== WHAT YOU HAVE TO DO ==
Only lines with the word "Infantry" belong in the answer; copy them from the records below.
═══ INPUT FOR THIS TASK
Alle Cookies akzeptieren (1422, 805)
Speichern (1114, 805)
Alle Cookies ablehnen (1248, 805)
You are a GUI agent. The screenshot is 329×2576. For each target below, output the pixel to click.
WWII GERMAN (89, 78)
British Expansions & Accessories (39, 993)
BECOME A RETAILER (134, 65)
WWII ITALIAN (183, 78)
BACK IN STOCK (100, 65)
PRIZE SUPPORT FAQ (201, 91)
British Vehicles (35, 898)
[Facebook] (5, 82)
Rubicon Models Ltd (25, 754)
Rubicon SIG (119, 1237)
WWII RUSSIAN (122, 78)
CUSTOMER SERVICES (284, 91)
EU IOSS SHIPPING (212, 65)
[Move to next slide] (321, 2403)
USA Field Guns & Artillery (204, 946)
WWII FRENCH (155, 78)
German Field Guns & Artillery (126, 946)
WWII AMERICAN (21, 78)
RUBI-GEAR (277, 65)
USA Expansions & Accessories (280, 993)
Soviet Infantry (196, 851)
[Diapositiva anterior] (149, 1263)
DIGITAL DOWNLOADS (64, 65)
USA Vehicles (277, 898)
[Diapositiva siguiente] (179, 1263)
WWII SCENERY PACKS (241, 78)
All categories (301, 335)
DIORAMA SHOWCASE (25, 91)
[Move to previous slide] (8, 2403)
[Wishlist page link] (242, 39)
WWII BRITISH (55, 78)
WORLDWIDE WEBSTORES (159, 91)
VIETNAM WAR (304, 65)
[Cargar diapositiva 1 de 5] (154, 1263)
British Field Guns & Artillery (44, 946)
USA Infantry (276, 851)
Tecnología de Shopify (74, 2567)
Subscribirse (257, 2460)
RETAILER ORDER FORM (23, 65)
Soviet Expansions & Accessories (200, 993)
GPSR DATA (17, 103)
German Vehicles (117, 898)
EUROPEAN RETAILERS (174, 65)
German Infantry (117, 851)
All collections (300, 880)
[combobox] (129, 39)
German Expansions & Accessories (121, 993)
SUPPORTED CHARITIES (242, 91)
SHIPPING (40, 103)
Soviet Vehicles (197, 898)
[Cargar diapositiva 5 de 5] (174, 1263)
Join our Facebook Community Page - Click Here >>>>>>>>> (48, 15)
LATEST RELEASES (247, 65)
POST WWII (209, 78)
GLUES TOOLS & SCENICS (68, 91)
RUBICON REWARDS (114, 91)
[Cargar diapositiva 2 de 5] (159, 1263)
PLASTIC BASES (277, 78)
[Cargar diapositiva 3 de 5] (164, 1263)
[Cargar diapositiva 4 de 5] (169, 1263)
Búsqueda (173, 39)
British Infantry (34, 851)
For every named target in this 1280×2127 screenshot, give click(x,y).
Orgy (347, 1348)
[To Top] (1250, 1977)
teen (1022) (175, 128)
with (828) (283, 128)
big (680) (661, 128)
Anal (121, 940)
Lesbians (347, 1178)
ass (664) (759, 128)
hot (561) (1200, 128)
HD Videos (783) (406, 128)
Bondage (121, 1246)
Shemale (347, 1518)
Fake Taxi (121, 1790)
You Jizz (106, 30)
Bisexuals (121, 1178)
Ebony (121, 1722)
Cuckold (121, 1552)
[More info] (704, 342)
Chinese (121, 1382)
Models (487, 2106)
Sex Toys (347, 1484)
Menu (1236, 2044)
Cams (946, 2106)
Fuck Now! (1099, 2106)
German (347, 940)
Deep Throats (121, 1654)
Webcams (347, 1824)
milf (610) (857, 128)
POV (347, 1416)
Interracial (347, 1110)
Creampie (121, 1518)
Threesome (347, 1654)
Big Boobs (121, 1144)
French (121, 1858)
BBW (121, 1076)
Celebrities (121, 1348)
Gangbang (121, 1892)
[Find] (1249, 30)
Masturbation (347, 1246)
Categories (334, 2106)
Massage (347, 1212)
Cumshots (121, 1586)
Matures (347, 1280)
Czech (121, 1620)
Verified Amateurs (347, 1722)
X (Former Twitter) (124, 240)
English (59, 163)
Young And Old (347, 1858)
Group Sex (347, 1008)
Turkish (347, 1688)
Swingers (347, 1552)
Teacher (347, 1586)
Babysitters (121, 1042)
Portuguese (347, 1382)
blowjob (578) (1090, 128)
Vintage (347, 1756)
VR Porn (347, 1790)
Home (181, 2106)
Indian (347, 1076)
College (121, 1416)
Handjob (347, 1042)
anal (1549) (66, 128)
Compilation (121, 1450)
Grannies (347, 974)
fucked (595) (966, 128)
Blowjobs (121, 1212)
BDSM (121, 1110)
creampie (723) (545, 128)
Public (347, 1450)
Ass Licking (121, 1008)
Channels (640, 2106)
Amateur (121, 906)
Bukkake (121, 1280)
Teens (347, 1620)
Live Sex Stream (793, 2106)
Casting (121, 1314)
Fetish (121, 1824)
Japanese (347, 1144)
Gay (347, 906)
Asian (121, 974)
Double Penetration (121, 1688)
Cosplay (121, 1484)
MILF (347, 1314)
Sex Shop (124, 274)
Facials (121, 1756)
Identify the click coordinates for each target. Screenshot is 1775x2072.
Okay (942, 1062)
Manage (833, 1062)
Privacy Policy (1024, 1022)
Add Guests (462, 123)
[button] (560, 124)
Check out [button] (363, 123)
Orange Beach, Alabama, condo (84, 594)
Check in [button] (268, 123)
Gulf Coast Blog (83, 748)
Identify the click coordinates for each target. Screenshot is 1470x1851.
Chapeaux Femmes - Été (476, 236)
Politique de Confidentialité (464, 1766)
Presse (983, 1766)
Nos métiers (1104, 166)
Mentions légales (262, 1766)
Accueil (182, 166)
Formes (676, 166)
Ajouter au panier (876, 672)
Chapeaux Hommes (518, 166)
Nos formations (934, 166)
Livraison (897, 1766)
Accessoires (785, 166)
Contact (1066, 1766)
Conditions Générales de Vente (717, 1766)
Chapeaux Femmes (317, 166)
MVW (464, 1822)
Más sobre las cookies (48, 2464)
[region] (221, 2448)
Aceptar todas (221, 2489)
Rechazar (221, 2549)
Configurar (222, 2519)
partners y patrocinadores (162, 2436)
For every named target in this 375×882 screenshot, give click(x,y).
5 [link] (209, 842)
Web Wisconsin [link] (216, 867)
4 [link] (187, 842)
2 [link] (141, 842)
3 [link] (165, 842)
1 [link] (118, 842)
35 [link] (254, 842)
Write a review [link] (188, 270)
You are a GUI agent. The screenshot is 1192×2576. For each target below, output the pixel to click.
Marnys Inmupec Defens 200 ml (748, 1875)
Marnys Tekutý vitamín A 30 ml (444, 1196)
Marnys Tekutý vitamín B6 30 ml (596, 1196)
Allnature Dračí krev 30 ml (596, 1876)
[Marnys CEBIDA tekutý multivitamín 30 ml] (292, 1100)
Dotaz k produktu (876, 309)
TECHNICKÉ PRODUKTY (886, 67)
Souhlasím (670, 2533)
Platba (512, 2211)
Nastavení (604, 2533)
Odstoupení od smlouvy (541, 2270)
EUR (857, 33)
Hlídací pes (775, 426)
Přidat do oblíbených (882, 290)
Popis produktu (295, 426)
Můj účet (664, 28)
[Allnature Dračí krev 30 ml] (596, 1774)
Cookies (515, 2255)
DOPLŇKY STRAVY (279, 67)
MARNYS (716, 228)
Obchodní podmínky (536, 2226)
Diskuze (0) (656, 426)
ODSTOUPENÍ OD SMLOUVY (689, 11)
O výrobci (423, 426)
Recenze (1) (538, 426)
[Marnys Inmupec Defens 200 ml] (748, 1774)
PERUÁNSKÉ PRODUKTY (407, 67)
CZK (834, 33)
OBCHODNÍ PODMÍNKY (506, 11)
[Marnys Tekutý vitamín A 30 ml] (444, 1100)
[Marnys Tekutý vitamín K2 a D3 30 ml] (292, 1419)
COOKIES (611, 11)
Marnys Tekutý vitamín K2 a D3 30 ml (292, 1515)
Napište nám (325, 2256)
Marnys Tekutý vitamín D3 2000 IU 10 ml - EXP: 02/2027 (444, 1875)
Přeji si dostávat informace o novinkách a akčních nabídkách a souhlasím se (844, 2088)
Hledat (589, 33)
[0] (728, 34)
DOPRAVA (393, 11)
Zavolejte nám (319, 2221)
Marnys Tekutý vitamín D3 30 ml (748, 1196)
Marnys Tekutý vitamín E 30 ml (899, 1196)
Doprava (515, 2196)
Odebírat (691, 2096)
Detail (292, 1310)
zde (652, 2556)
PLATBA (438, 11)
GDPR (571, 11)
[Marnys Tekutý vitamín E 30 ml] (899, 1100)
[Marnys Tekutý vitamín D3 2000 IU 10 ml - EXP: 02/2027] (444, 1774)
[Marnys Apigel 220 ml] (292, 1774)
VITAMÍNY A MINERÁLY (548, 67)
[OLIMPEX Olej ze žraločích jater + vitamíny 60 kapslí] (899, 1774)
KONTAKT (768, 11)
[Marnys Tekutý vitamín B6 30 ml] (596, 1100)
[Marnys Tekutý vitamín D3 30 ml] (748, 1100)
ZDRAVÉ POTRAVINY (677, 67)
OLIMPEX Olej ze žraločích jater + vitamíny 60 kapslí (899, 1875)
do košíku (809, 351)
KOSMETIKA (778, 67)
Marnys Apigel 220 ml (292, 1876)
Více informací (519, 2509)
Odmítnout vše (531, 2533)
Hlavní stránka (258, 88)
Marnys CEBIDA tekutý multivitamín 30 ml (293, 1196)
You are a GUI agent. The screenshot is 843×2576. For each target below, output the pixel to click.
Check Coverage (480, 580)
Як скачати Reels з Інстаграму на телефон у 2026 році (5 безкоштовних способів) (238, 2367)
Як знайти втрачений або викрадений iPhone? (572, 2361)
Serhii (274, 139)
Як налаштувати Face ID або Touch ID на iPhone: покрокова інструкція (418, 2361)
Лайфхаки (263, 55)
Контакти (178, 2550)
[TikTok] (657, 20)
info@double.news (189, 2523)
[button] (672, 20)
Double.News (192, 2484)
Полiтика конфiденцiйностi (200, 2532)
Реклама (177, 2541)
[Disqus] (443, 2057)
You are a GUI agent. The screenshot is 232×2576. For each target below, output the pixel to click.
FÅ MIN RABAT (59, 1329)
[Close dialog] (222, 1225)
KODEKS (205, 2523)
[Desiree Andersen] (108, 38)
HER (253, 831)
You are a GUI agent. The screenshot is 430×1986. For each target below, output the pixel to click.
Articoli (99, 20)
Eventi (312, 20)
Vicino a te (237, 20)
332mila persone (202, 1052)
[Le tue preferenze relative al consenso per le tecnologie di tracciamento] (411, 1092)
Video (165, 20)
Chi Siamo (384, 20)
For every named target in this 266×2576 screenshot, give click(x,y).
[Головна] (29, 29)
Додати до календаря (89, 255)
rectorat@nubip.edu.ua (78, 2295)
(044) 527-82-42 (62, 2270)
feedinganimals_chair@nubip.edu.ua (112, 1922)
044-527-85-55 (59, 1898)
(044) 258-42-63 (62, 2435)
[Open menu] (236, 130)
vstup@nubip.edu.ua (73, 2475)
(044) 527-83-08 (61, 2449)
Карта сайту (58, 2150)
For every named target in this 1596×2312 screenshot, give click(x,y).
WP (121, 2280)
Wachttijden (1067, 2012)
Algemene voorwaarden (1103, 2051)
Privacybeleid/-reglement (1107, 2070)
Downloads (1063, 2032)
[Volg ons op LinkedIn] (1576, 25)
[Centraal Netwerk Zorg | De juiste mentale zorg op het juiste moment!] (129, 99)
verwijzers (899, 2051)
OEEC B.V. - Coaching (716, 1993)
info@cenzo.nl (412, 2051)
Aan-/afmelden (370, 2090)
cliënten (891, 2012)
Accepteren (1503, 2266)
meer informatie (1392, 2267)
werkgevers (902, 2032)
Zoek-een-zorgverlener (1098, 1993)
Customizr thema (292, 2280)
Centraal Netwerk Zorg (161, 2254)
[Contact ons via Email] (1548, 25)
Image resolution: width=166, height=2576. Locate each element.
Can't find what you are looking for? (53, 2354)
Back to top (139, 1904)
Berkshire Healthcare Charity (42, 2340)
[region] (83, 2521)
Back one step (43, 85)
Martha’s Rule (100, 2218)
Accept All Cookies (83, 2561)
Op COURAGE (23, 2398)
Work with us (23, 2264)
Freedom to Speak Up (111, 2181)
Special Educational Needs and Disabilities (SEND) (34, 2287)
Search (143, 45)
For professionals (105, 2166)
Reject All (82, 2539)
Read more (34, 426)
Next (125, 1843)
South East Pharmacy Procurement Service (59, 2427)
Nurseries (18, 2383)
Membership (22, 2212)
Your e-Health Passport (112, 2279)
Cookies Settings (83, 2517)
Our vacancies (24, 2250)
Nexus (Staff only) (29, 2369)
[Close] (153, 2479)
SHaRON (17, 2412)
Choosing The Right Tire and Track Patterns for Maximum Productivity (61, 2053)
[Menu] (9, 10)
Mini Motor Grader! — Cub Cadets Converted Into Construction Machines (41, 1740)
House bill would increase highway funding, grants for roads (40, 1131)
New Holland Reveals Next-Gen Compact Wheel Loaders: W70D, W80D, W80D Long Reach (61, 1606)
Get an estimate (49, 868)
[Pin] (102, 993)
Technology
══════
== OUTPUT BELOW ==
Soviet Infantry (196, 851)
USA Infantry (276, 851)
German Infantry (117, 851)
British Infantry (34, 851)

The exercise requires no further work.